» **Provided records**:
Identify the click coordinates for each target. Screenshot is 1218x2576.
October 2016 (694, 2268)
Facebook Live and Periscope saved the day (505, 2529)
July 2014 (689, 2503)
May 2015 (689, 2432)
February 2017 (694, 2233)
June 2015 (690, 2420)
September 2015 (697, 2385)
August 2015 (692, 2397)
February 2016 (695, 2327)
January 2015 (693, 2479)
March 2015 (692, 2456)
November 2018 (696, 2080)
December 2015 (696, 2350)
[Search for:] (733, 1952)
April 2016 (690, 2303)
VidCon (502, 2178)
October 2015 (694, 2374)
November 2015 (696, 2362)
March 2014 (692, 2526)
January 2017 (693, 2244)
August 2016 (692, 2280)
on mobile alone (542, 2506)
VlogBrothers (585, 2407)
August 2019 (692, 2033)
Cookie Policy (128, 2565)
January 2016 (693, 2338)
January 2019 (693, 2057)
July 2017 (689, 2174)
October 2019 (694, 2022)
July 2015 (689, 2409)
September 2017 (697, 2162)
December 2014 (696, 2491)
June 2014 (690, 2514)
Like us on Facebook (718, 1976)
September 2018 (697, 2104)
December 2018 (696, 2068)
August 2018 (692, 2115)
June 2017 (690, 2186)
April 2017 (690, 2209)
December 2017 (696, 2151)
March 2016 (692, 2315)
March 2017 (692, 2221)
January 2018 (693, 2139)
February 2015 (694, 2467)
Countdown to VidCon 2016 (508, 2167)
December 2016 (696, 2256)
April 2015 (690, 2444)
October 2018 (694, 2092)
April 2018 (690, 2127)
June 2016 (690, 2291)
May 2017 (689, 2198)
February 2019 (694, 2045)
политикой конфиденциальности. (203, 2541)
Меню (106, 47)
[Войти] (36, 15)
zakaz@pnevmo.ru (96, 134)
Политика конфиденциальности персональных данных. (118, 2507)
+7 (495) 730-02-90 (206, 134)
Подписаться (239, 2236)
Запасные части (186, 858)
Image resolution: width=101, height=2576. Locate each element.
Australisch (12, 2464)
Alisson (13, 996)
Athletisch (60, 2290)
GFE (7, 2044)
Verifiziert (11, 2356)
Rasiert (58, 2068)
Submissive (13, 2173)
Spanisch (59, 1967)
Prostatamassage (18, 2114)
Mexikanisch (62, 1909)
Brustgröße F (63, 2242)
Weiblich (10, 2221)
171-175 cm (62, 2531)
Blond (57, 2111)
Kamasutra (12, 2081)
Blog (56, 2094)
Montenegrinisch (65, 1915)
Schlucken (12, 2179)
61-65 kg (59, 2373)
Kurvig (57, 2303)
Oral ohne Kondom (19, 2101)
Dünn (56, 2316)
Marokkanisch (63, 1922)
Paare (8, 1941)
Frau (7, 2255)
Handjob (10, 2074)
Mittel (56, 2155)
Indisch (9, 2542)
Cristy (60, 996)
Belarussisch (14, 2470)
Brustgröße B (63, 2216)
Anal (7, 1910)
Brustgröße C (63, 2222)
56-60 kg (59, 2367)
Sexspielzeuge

» **Try it**: Repeat exactly the lines from the line containing "Prostatamassage (18, 2114)" through the last line of the records above, including both, and nothing else.

» **Task answer**:
Prostatamassage (18, 2114)
Mexikanisch (62, 1909)
Brustgröße F (63, 2242)
Weiblich (10, 2221)
171-175 cm (62, 2531)
Blond (57, 2111)
Kamasutra (12, 2081)
Blog (56, 2094)
Montenegrinisch (65, 1915)
Schlucken (12, 2179)
61-65 kg (59, 2373)
Kurvig (57, 2303)
Oral ohne Kondom (19, 2101)
Dünn (56, 2316)
Marokkanisch (63, 1922)
Paare (8, 1941)
Frau (7, 2255)
Handjob (10, 2074)
Mittel (56, 2155)
Indisch (9, 2542)
Cristy (60, 996)
Belarussisch (14, 2470)
Brustgröße B (63, 2216)
Anal (7, 1910)
Brustgröße C (63, 2222)
56-60 kg (59, 2367)
Sexspielzeuge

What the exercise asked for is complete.